Bigi riesce ad ottenere la consegna di tutti i prigionieri senza contropartita, e li fa trasferire nel carcere della Rocca, "per ragioni di sicurezza nel timore che venissero nuovamente arrestati o prelevati". E' il 4 settembre.

"Cambieremo il ritratto"
Quando la sera del 25 luglio 1943 alle 22.45 la Radio italiana annunciò la caduta di Mussolini, all'albergo Titano (noto covo dei fascisti sammarinesi), si svolgeva la solita partita a poker dei capi locali. Il segretario di Stato Giuliano Gozi "rimase tranquillissimo", mentre suo fratello Manlio (segretario del pfs) "fu colto da emozione".
Ricorda Federico Bigi che da Roma arrivò una telefonata del console sammarinese: Badoglio è nostro amico, non c'è nulla da temere. "La serata si chiuse con questo commento umoristico di Giuliano Gozi: 'Allora vorrà dire che a Palazzo al posto del duce metteremo il ritratto del maresciallo Badoglio'.
C'era poco da ridere, per la verità. Anche San Marino stava per cambiare aria. Ma non senza traumi.

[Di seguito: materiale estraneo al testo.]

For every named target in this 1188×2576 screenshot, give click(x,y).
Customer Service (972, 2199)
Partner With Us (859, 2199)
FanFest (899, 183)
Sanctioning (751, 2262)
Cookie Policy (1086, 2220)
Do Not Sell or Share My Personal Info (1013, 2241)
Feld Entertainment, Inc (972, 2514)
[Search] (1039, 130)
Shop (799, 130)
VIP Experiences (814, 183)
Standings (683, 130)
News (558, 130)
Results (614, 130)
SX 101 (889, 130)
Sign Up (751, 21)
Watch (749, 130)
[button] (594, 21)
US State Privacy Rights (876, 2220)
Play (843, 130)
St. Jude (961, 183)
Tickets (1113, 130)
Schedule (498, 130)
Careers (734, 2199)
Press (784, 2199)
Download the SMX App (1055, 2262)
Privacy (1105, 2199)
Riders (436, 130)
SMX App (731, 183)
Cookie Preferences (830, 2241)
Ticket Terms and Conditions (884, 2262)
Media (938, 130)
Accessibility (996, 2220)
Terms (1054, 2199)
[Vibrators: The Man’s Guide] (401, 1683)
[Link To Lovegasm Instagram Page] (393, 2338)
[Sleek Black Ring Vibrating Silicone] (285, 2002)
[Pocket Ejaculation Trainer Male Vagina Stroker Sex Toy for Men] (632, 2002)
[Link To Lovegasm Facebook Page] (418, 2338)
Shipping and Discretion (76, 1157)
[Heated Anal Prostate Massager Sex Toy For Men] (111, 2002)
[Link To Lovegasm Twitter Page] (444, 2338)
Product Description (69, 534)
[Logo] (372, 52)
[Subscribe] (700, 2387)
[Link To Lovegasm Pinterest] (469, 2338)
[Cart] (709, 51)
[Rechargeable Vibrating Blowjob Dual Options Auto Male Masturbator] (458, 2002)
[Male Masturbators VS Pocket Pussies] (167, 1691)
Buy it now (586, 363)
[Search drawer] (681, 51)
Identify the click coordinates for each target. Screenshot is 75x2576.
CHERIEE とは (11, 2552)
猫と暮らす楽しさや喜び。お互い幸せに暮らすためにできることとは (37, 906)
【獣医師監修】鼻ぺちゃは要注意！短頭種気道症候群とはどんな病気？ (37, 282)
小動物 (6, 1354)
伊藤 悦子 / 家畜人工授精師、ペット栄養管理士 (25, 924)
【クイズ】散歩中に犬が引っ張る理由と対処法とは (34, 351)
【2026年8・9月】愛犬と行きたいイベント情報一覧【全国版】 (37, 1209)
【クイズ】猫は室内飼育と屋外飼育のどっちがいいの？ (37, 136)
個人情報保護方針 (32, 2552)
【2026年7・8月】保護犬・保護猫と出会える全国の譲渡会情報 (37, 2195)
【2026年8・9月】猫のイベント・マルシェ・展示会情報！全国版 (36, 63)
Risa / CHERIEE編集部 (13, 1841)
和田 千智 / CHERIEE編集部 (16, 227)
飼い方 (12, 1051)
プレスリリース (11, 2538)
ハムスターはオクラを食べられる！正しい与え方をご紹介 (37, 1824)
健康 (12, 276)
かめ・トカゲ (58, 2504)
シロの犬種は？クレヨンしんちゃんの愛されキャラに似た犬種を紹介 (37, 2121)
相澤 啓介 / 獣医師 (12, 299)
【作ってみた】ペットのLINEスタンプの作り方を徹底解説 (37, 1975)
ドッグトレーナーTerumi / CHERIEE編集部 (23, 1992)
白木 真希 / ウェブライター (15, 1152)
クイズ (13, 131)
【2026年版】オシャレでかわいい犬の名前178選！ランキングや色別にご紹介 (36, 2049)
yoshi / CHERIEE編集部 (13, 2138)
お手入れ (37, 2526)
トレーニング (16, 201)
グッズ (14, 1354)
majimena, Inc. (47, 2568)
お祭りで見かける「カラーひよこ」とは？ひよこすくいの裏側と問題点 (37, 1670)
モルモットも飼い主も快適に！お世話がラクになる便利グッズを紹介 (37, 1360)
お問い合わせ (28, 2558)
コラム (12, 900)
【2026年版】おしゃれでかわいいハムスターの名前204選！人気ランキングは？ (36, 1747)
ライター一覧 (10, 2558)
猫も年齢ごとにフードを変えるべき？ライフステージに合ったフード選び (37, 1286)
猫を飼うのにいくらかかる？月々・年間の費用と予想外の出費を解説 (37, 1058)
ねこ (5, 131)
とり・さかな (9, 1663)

Anzi, la Repubblica dovrà vivere momenti assai dolorosi.
"L'ora della resa dei conti era giunta anche per questi parodianti buffoni, e vani risultarono gli espedienti posti in atto il giorno 26 luglio, colla pubblicazione di un manifesto della Reggenza del tempo, in cui alle suadenti e fraterne raccomandazioni di calma e disciplina, si aggiungevano minacce di applicare con rigore le leggi contro coloro che intendessero turbare l'ordine pubblico. Non mancava il pistolotto in elogio al Maresciallo Badoglio che lo si considerava un caldo amico della Repubblica. Questa ostentata premessa che mascherava una latente paura, non servì che a prolungare di poche ore la vita dell'infausto regime": è una testimonianza del dottor Alvaro Casali.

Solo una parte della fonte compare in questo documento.